L’égalité ne suffit pas quand on s’adresse à des gens qui ont des vécus différents.
Dire « je ne vois pas les couleurs », c’est refuser de voir tout le système raciste et toutes les conséquences que cela a pu avoir sur les personnes qui nous entourent, et c’est raciste en soi.

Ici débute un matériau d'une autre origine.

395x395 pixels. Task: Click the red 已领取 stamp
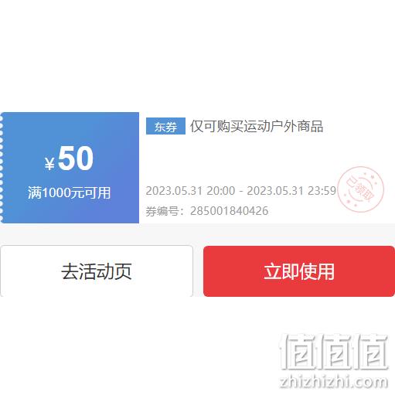360,189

Un autre exemple (qui n’est pas à mon honneur mais qui je pense a le mérite de bien illustrer le problème) : j’ai lu au collège ou au lycée le livre « Ne tirez pas sur l’oiseau moqueur », de Harper Lee : l’histoire est celle d’un homme noir accusé à tort et condamné pour le viol d’une femme blanche. C’est un roman qui parle de racisme, explicitement. Sauf qu’au moment où je l’ai lu, je n’étais absolument pas renseigné sur le racisme et le fait qu’un personnage soit noir ou blanc dans un récit n’avait pour moi pas d’importance. Aussi, je n’ai pas prêté attention au fait que l’accusé était noir… et je suis passé à côté de tout le message du livre.
Parce qu’encore une fois : ne pas voir « les couleurs », c’est ne pas voir le racisme.

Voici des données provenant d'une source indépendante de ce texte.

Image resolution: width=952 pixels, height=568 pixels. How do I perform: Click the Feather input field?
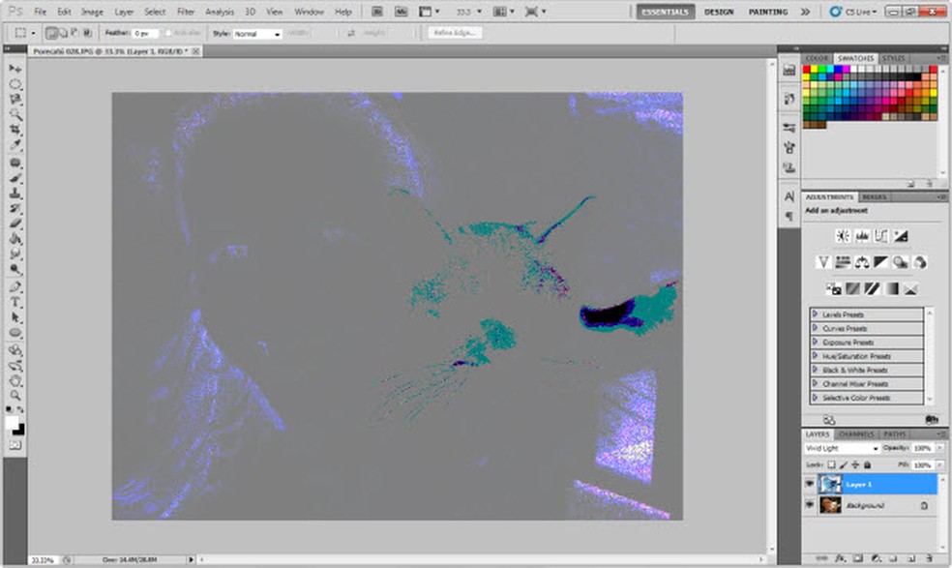[145, 34]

Or on a beau le déplorer : ignorer un problème est la meilleure manière de le perpétuer.
(Je voulais mettre ici une source qui développe spécifiquement cette question de la colorblindness mais je ne trouve pas d’article de fond, juste des actualités qui évoquent le problème, donc je vous mets à la place le lien vers une citation de James Baldwin : « Humainement, personnellement, la couleur n’existe pas. Politiquement, elle existe. Mais c’est là une distinction si subtile que l’Ouest n’a pas encore été capable de la faire »).
Résolution et le rejet l’étiquette « handicap » ?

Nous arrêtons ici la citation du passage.